Board chair Michael Miles Jr. is serving as interim CEO while the company seeks a successor.
At an analyst presentation at the Piper Sandler Growth Frontiers Conference earlier this month, a few weeks before his resignation, Osanloo said he spoke with Hartung and Lee weekly.
“It’s making me better,” he said. “It’s making the company better. They’ve been incredibly helpful on this whole reset process, and their fingerprints are all over it.”
Osanloo and CFO Michelle Hook at the conference blamed Portillo’s sales decline on the larger macroeconomic climate, but also the heavy discounting among quick-service competitors, a trend the Portillo’s executives said is only expected to get worse.
In Chicago, half of Portillo’s business comes through the drive-thru, which means the brand is competing with quick-service chains offering value meal deals. Portillo’s, he said, hopes to compete by offering quality, with one-third-pound burgers and beef tallow fries (they’ve always been fried in beef tallow, he noted).
The chain recently hired a new marketing chief, Denise Lauer, to get that message of quality across. Lauer, who was most recently CMO of Marco’s Pizza, started the job this week.
Wall Street analyst Sharon Zackfia of William Blair wrote in a report this week that, in hindsight, Portillo’s could have moved faster to shrink its box and move more deliberately into new markets.
The 10 restaurants open in 2024 are averaging unit volumes of more than $4 million, Hook said at the Piper Sandler conference. But they also cost about $6.8 million to build on average.
The eight locations that were scheduled to open in 2025, meanwhile, are in the range of $5.2 million to $5.5 million to build, she said. And next year the cost is expected to decline further to less than $5 million, which would enable Portillo’s to reach its goal of becoming cash-flow positive in 2026.
Portillo’s also built its first in-line location this year, near Orlando, which Osanloo said cost less than $4 million to build, potentially opening up formats for airports, college campuses and dense urban areas.

▶ THINGS TO DO
1) Copy the Portillo's passage from "In Chicago, half" to "build on average.".
2) How does the Portillo's passage go on? Write what follows it.

▶ DATA LINES
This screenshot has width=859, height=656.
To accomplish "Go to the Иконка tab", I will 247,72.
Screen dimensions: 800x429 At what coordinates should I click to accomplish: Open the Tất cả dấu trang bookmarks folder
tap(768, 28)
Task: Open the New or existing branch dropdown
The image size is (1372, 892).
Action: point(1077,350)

* * *

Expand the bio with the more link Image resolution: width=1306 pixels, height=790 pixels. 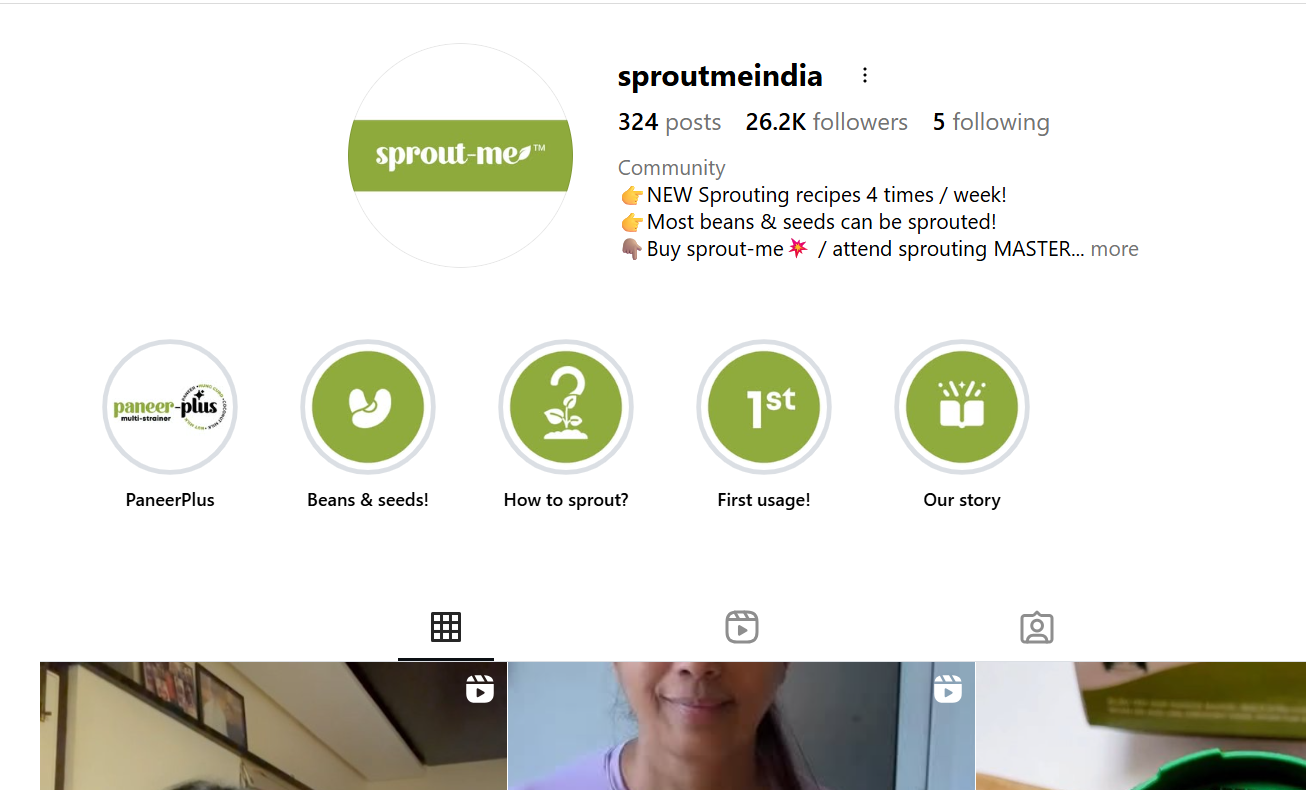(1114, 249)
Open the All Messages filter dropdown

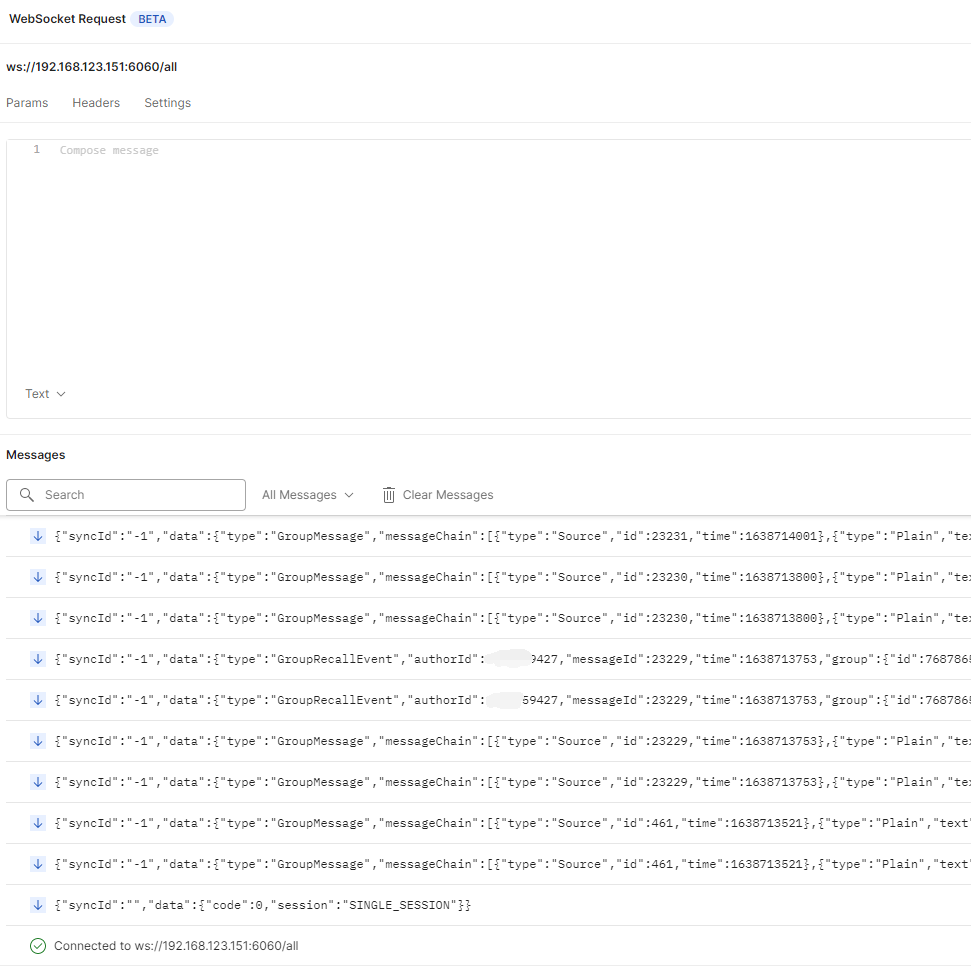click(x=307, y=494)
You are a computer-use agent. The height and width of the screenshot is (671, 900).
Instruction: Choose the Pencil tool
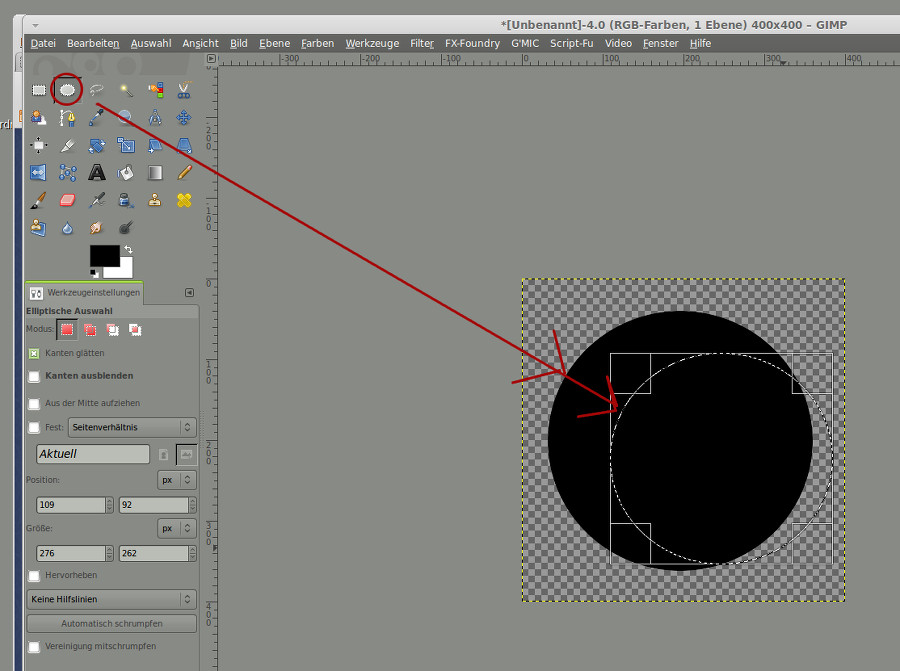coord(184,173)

--

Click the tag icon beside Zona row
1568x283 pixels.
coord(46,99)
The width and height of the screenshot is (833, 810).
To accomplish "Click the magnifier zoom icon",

▶ RESPONSES TO THE TASKS
1)
In Chicago, half of Portillo’s business comes through the drive-thru, which means the brand is competing with quick-service chains offering value meal deals. Portillo’s, he said, hopes to compete by offering quality, with one-third-pound burgers and beef tallow fries (they’ve always been fried in beef tallow, he noted).
The chain recently hired a new marketing chief, Denise Lauer, to get that message of quality across. Lauer, who was most recently CMO of Marco’s Pizza, started the job this week.
Wall Street analyst Sharon Zackfia of William Blair wrote in a report this week that, in hindsight, Portillo’s could have moved faster to shrink its box and move more deliberately into new markets.
The 10 restaurants open in 2024 are averaging unit volumes of more than $4 million, Hook said at the Piper Sandler conference. But they also cost about $6.8 million to build on average.

2)
Fundamentally, it’s the cost of building Portillo’s units that has caused the anxiety about growth in markets like Texas, he noted.
“If the restaurants that we had built cost less than $5 million, we’d feel much more relaxed about the trajectory, and let the restaurants grow their way to success and be amazing,” Osanloo said. “So it’s a little bit of short-term pain because there’s just a lot of capital associated with it.”
Portillo’s is working on raising brand awareness in Texas. The company has established dedicated field marketing teams in Houston and Dallas. Portillo’s food truck will park at Texas high school football games, and will host fundraisers. The brand is also investing in digital, outdoor and some TV marketing.
The same strategy is being used in Atlanta, where Portillo’s is also opening this year with another two coming by 2027. The chain is working with Atlanta-based Coca-Cola on activations there to make sure demand can keep up with supply, Osanloo said.
Zackfia, in her report, said she expects Portillo’s to stay the course on its growth strategy while the company searches for a permanent CEO.
Who should they look for?
“We expect the search to largely focus on external candidates, and hope for two main focal points: a proven ability to scale a brand outside its home markets, and a strategy to right-size the box to achieve superior cash-on-cash returns,” Zackfia wrote.